Джип легко взлетел на крутой берег и, вздымая снежные вихри, помчался по широкой улице, старательно объезжая налепленных детворой снеговиков. На сигнал из бревенчатого домика с надписью 'Поликлиника' выскочили не только врачи, но и, похоже, все пациенты. Макс натянул на лицо шарф и вытянул из салона Марину.
– Забирайте. Слышь, доктор, а водки у вас где купить можно?
Врач оказался дюжим мужиком со стальными нервами. Он принял девушку на руки, посмотрел на гостя из другого мира и спокойно кивнул головой дальше по улице.

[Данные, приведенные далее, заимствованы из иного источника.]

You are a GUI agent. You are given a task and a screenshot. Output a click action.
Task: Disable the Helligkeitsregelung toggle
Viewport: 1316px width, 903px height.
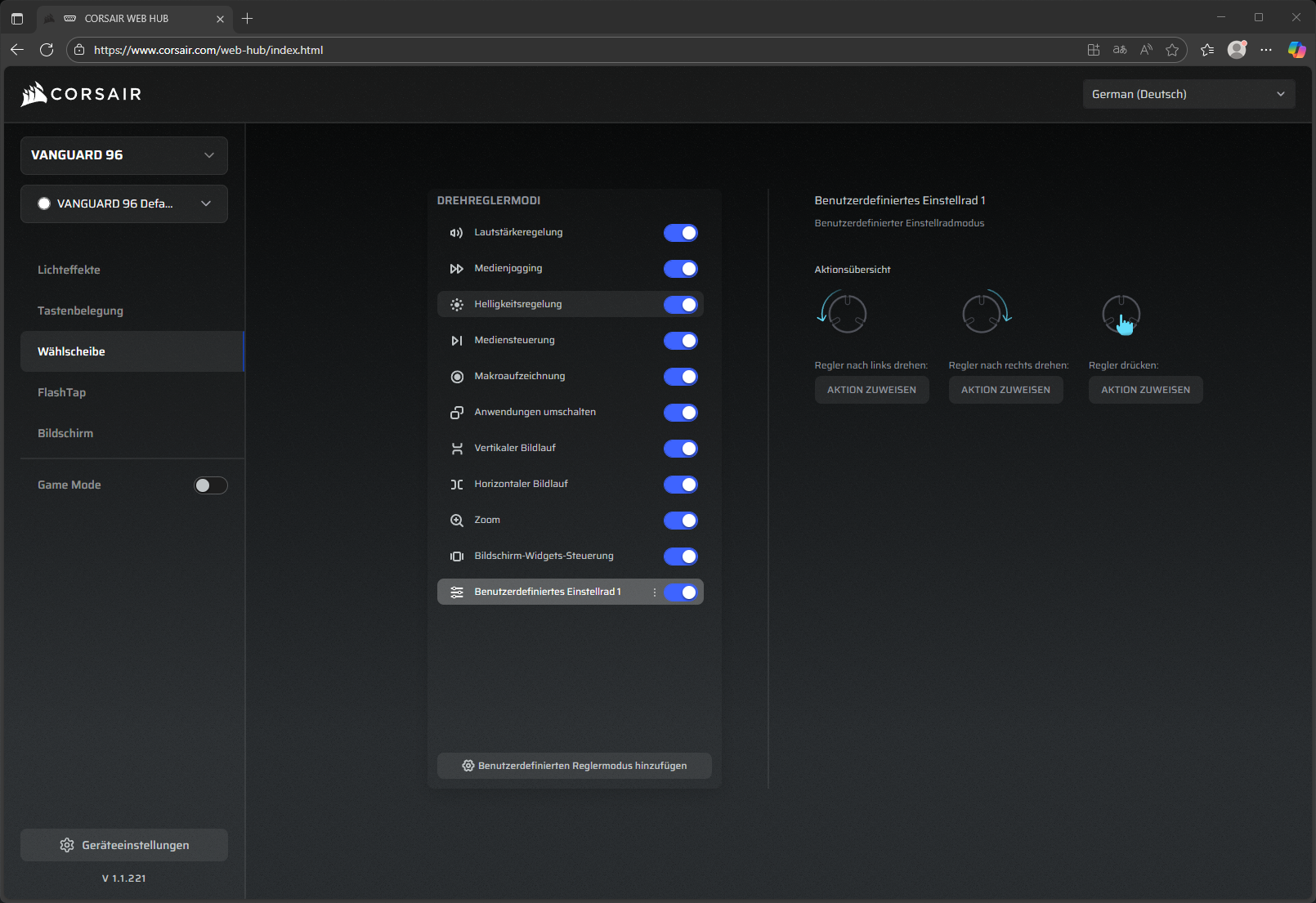tap(680, 305)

– За Управой базар. Там купишь.
Максим, не глядя на огромную, набежавшую на шум толпу, шёл к машине, когда в спину прилетело тонким, дрожащим от боли голоском.
– В машине несколько радиомаяков. Я не знаю где. На тачке назад не ходи. Найдут сразу.
– Спасибо.
Максим газанул и поехал за водкой. За машиной нёсся целый табун вопящей детворы. За ним плотной толпой поспешали взрослые. Никто пока ничего не понимал, считая это новинкой от федералов, но все дружно спешили поучаствовать в эвенте. С развлечениями тут, судя по всему, было не очень.
Посёлок Максу не показался. Дерёвня-дерёвней. Когда-то в детстве он гостил у своего дедушки в деревне под Томском. Так вот там была цивилизация. А тут… избушки на курьих ножках. Лёля, выпучив глаза, разглядывала скворечники 'удобств' стоящих на отшибе за домами.
– А зимой они как?
Её передёрнуло.
Церковь им понравилась. Маленькая, но какая-то уютная, стройная и изящная. С выкрашенной синей краской маковкой и латунным крестом. Макс автоматом затормозил и перекрестился. Лейла, будучи наполовину чеченкой, а наполовину еврейкой, немного замялась, но глядя на будущего мужа, тоже неумело осенила себя крестом.
В набежавшей толпе зашептались.
– Ты смотри, неруси, а крестятся.
– Лейла, закройся.
Вместо управы, которая была за углом, замотанный шарфом Максим, прямиком ломанулся в школу.
– Куды прёшь? – Старикан с охапкой дров тормознул его на крыльце. – Ездят и ездят. Всё не угомонятся. Нету его в школе, сколько раз вам можно повторять? Сегодня проверяли уж.
'Эге! И здесь облавы'
Оперативность Российских спецслужб восхищала.
– Угу. Не всё так плохо в Рассее-матушке.
– Чего-й? – Дед приставил ладонь к уху.
– Ничего-й! Управа, спрашиваю, где? И базар?
Самое смешное, что водка продавалась 'на развес'. И только в свою тару. Продавщица потёрла красный от холода нос, притопнула валенком и махнула рукой.
– Ладно, за кольцо стакан отдам!
'Ах ты жаба!'
– Спасибо, любезная.
На глазах изумлённой публики, дорого одетый незнакомый федерал, жахнул два стакана самогону, вытащил из машины очень красивую смуглую женщину, посадил её себе на плечи и сунул в уши наушники плеера.
Даже со стороны было слышно, как орёт в его ушах музыка. Глаза у мужчины начали закатываться, а сам он зашатался и сделал неуверенный шаг вперёд
– Ляля, – голос незнакомца хрипел, – Ляля, стреляй.
Женщина закусила губу и вынула из-за пазухи огромный пистолет. Люди шарахнулись в разные стороны. Маленький азиат, шатаясь под тяжестью, побежал, прихрамывая на правую ногу.
– Стреляй!
Женщина быстро приставила пистолет к руке носильщика. Жахнул выстрел. Народ охнул и заорал. Заорал и парень. Протяжно, страшно, с нечеловеческой мукой в голосе. А потом он сделал ещё один шаг и, с громким хлопком, пропал.
Пал Палыч Шевцов утёр выступивший, несмотря на трескучий мороз, пот со лба и тихо выдохнул. Это всё оказалось правдой. Не было никакой установки 'Окно'. Не было никаких учёных. И тот ангар на Базе, которую четыре года назад штурмовало отребье, жившее в 'Шанхае' – был пустышкой. А он, блин, не верил. Не верил слухам о Проводниках, всячески гася их в подконтрольном ему Заозёрске.